Can You Jumpstart a Car With a Bad Alternator?

Yes, you can. It may not stay running for long, though, depending on how depleted the battery is. A battery that was only a little low may allow your car to run for ten minutes, which is hopefully long enough for you to be able to get to a mechanic.

Will a Car Run With a Bad Alternator?

It depends on how bad the alternator is. If the regulator on the alternator has gone bad, which you can learn about here, you may be able to run the car with minimal problems. If it isn’t producing any voltage, the car will run, but not for very long.

Will a Battery Die if the Alternator Is Bad?

The battery will not charge as the car is running if the alternator is bad. That means that after a certain amount of time, the engine will drain the battery to the point that there is not enough power left to run the car. Doing this repeatedly will kill the battery.

How Long Will a Battery Last if the Alternator Is Bad?

A battery may last up to ten minutes if the car is running and the alternator is bad. However, the battery may not be able to start the car again.
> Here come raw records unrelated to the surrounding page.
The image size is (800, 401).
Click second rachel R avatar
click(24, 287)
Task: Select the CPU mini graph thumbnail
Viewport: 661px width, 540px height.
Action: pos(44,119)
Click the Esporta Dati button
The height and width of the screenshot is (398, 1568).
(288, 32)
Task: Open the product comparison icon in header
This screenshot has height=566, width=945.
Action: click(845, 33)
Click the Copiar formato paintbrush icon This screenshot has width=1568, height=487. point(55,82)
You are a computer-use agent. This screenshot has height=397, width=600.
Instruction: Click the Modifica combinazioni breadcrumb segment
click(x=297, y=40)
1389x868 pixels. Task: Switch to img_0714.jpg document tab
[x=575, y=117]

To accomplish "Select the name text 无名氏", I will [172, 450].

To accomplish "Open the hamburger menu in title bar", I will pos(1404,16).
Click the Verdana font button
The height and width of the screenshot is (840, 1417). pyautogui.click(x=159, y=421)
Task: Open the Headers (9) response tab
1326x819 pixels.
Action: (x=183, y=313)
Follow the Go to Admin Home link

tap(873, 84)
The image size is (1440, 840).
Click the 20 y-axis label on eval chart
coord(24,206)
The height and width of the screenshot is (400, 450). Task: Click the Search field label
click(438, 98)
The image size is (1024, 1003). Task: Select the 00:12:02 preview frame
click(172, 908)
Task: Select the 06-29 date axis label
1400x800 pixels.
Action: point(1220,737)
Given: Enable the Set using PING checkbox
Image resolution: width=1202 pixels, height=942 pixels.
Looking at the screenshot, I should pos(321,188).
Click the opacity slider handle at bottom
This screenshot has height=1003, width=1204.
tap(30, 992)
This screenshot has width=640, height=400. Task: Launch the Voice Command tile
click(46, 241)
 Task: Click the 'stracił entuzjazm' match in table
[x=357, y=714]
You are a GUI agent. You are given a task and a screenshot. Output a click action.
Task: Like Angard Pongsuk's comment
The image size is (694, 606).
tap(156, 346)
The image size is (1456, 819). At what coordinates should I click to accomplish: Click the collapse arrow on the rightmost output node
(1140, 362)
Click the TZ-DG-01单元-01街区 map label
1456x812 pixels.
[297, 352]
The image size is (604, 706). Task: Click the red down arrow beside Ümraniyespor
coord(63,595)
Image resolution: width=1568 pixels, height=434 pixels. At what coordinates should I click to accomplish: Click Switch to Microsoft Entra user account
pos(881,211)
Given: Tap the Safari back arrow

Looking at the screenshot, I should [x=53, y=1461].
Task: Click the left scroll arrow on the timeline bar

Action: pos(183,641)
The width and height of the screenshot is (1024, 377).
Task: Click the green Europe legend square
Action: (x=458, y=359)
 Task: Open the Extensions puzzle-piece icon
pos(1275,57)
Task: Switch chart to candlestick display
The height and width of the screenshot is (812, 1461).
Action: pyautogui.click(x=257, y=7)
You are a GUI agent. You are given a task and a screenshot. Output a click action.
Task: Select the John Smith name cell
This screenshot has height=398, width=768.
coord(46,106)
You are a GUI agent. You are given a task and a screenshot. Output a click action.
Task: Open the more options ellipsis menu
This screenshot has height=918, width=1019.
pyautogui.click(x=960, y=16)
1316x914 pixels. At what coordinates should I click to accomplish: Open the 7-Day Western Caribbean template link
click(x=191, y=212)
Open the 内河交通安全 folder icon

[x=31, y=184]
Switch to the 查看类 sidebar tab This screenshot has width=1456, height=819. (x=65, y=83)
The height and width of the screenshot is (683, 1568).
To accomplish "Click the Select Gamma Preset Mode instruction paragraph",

How Can You Tell if Your Alternator Is Bad?

There are two main ways to tell your alternator may be failing. The first is that there will be a low charge warning light that illuminates on your dashboard. The second is that your headlights may dim or flicker as you drive. You can read more about alternators and bad alternator symptoms here.

Stay Safe and Keep the Lights On

We know that it can be intimidating to have to jump your car. Especially if you need to ask a stranger in a parking lot or on the side of the road; that’s something even seasoned car gurus have trouble with.

We hope that you can use this guide to feel a little more confident and get your car to a shop where the problem can be fixed quickly and painlessly. After all, it concerns your safety and comfort, and we want as much of that for you as possible.